Of course, it leads to the question of what cafeteria has its menu set by the ruler or a city-state.

Warren Dew
2013-06-09, 09:45 PM
I never thought it was supposed to be a noodle incident. I thought it was simply a reference to cafeterias in schools and such having designated days for designated entrees. Like, "Thursday is meat loaf day, Friday is pizza day."

Of course, it leads to the question of what cafeteria has its menu set by the ruler or a city-state.
Clearly, Thursday had previously been hamburger day, and Shojo for some reason decreed that it would be replaced by meat loaf. Maybe the noble whose people prepared the hamburgers was threatening to withhold their services in order to get better payment, and Shojo tried to short circuit that by having the palace bakers prepare meatloaf instead, not bargaining on the pressure that would be placed on parents by children going through hamburger withdrawal.

Vinsfeld
2013-06-09, 09:50 PM
Like, "Thursday is meat loaf day, Friday is pizza day."

If they had had a pizza day, Shojo wouldn't have been attacked.

Gopher
2013-06-10, 09:27 PM
^^That works.

^You haven't tried the pizza they had at my elementary school. School cafeterias can ruin anything.

Carry2
2013-06-11, 06:10 AM
I theorized in another thread that Meat Loaf Day was an initiative to feed the poor by having free food given out - food that was paid for by the nobles.
I believe this is sufficiently random to be a solution that a Chaotic character might make, and with a good enough intent to have come from a Good character.
Well I wouldn't exactly call it 'random', but it could easily have been a 'departure from tradition', depending on what what kind of obligations the nobles had beforehand.

What I find more puzzling is how Shojo got away with faking senility, because the specific way he behaved in public doesn't really qualify as insane (http://dungeons.wikia.com/wiki/Tome_of_Fiends_(3.5e_Sourcebook)/Morality_and_Fiends#Ethics_Option_2:_A_Question_of _Sanity). (Actually crazy people can be recognised by saying things and doing stuff that don't make sense. Shojo's pronouncements were always perfectly lucid, he just gave credit for them to a cat.)

ericgrau
2013-06-12, 01:58 AM
It's simple. Some people reaaaaally don't like meatloaf. It's an old trope which the Giant exploited. See also: broccoli.

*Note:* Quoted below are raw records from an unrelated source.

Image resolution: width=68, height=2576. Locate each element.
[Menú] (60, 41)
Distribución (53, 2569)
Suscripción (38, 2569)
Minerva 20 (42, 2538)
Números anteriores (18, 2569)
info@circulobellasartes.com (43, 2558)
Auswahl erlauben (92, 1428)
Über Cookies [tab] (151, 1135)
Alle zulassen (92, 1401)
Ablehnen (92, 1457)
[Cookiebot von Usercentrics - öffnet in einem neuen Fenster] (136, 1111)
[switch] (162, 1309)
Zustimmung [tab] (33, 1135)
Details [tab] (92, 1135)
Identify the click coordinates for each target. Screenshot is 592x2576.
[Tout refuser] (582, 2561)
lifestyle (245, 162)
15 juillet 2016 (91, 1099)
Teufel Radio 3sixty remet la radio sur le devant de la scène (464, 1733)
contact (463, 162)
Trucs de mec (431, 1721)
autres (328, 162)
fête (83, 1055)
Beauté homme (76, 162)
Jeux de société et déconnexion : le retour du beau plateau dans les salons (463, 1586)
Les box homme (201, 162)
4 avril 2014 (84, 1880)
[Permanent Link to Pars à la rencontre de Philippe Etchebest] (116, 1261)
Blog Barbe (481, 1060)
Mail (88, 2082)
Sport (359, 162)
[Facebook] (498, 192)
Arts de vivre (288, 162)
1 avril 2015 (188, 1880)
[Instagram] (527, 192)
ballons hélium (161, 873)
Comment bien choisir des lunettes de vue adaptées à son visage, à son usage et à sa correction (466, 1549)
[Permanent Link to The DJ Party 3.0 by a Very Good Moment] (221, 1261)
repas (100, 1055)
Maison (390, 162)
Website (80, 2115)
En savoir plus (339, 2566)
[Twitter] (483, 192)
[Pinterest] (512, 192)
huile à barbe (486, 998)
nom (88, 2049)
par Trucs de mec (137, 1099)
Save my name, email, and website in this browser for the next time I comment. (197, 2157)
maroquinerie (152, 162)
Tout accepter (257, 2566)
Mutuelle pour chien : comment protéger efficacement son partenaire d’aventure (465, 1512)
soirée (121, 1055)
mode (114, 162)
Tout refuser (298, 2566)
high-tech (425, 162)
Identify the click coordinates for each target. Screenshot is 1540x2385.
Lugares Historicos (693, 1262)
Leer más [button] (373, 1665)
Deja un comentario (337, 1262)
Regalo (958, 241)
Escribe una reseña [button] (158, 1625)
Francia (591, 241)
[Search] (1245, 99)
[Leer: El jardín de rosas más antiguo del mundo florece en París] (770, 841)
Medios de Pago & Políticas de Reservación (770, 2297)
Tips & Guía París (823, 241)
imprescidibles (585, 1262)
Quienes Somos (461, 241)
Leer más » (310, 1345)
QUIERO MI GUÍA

"Meatloaf day" is something stereotypically found in some cafeterias. Like the meatloaf itself, it is often unpopular.

NZNinja
2013-06-12, 07:08 AM
Well I wouldn't exactly call it 'random', but it could easily have been a 'departure from tradition', depending on what what kind of obligations the nobles had beforehand.

The randomness to which I refer is the attempt to solve hunger due to poverty with free meat loaf. There would surely be better ways to do so: improving irrigation to increase crop yields, researching better pest control methods to reduce food loss to vermin, improving relationships with agricultural trade partners. But a Chaotic character may instead decide to solve the problem by proclaiming: "let them eat cake meatloaf!" without worrying too much about who is going to have to pay for the ingredients, the preparation or the fuel to cook all that delicious meatloaf.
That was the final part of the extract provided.